Ему мерещилось, что он в густом лесу, откуда не может выбраться, вокруг рычат звери, и единственное, что удерживает его от полного отчаяния, это витающий перед ним хрупкий образ Эрны.
Наконец поезд остановился, двери открылись, и люди буквально вывалились из вагонов, естественно, опять под охрану красноармейцев, — но это были другие солдаты, в них не было ни капельки той спокойной самоуверенности, которая характеризовала предыдущий конвой.
Эшелон за это время ссохся, от него не осталось и половины, и, когда Эрвин оглядел перрон, он не увидел ни одной женщины или ребенка, только мужчин. Среди них был и Томас-Тыну Септембер, с которым они во время построения оказались рядом и на чьем изнуренном лице с лихорадочно горящими глазами играла какая-то жуткая ухмылка.
— Радуйся, Буридан!
— Чему?
— За нас отомстят.
— Кто?
— Гитлер.
Вагон Тыну на предыдущей остановке оказался вблизи от столба, на котором висел громкоговоритель. По-русски Тыну не очень-то кумекал, но что началась война, он-таки разобрал.
— Голос этого подонка Молотова дрожал от страха, когда он сообщил, что немцы напали на Россию.
Затем их разделили, и Эрвин никогда больше не видел своего товарища по команде.

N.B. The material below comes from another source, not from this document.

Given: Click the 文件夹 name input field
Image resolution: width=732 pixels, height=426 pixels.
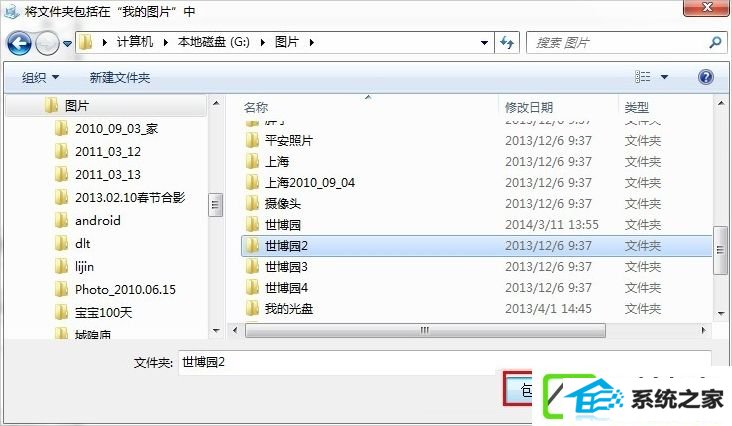Looking at the screenshot, I should click(444, 362).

Глава седьмая. Черчилль в страхе
Черчилль видел во сне, что он тигр и охотится в джунглях на благородного оленя. Беззвучно ступая, он подкрался к источнику, к которому его жертва пришла на водопой, и уже изготовился к прыжку, когда почувствовал, что некая неподъемная тяжесть придавливает его хвост к земле. Зарычав от боли, он оглянулся через плечо и увидел танк со свастикой на броне, из люка выглядывало торжествующе ухмылявшееся усатое лицо Гитлера…
Он проснулся в холодном поту. Сердце колотилось, покалеченная правая рука онемела. Не исключено, что именно этим все и кончится, подумал он с ужасом: Гитлер снова измыслит какой-то хитрый трюк, как в прошлом году в Арденнах, и переберется-таки через Канал. Прецедентов хватало, от Юлия Цезаря до викингов и Вильгельма Завоевателя. И когда танки Гудериана окажутся на английской земле, от них спасения уже не будет, во второй раз Гитлер бриттов не пощадит, он раздавит нас, как раздавил французов, так что те только слезы утирали. Надеяться, что потомки лоллардов храбрее последышей Жакерии? На море, только на море, да и там еще неизвестно. Пацифизм помрачил умы молодых англичан, чего стоило одно только решение оксфордских студентов, мол, «этот дом ни при каких условиях больше воевать не будет». Все хотели жить, никто не рвался умирать за свободу — особенно за свободу поляков.